Curve Finance has more answers to this week’s $570,000 frontend attack

A recent report conducted with domain registrar company iwantmyname, the domain host for the decentralized exchange, indicated that Tuesday’s hack was a result of “DNS cache poisoning, not nameserver compromise.”

On August 9, Curve notified users that it had suffered a frontend attack where the nameserver, curve.fi, was compromised, leading to $570,000 of Ethereum (ETH) being stolen from users.

It reported that the platform was targeted through a compromise in the hosted domain name service infrastructure.

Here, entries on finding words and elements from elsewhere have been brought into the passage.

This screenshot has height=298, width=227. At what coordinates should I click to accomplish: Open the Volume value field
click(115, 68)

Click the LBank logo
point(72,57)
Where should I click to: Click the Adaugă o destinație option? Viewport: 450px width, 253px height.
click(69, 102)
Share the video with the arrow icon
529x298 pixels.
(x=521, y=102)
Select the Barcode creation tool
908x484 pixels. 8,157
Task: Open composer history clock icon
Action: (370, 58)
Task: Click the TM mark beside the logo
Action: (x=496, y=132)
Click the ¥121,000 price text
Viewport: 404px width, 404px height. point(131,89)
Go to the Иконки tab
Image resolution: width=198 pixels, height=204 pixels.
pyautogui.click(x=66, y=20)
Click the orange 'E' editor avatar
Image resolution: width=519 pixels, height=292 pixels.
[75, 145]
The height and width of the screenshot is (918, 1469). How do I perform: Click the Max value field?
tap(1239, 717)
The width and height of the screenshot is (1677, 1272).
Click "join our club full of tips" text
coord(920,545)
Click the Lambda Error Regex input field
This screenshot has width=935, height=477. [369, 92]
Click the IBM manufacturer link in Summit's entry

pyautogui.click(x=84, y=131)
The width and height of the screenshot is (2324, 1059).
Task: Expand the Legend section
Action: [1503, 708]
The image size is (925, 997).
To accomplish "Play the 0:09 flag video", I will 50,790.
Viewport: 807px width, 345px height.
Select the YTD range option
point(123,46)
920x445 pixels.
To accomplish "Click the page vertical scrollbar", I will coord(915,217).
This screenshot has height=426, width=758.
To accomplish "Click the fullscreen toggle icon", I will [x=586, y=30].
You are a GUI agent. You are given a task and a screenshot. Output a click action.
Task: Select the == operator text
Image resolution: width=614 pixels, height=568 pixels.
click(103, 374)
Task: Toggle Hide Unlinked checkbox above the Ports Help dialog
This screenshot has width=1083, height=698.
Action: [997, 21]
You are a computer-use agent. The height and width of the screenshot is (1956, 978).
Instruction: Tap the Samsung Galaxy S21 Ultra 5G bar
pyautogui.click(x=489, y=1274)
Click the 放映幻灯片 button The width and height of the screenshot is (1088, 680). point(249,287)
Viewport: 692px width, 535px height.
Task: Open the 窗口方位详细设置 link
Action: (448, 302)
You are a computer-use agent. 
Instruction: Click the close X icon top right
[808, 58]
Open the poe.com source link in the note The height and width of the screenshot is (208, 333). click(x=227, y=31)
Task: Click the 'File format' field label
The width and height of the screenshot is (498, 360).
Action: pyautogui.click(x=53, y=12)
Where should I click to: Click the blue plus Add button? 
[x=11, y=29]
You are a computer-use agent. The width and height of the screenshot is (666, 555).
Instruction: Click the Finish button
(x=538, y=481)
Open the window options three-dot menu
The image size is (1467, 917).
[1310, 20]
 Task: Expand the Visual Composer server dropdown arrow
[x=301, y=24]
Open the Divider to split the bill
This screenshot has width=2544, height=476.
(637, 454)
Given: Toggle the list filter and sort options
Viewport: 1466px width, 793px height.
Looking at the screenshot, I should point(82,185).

Hackers cloned the records in the server to mimic the original server, known as DNS cache poisoning. 

This attack redirects users to a page of the attacker’s choosing, tricking people into thinking it is the original domain and using the site as usual. 

Beyond outlining the attack method, Curve also said that “What has happened strongly suggests to start moving to ENS instead of DNS,” referring to the crypto equivalent of DNS—a namesource that translates the IP address into the page for users—called the Ethereum Name Service.

Moving to ENS, as Curve suggested, will reportedly prevent such frontend hacks from happening in the future. 

Curve Finance has yet to respond to Decrypt’s inquiries on the matter.

What is Ethereum Name Service?

Etheruem Name Service, or ENS, has been made popular of late thanks to its ability to turn the long string of letters and numbers that is crypto addresses into human-readable addresses. 

Instead of that clunky crypto address, one could instead into something like “satoshi.eth” using ENS. And as you can imagine, that “.eth” suffix looks similar to the DNS-native “.com.” 

But insofar as the service exists on the Ethereum blockchain, it’s far more secure and potentially resilient to attacks like those suffered by Curve on Tuesday.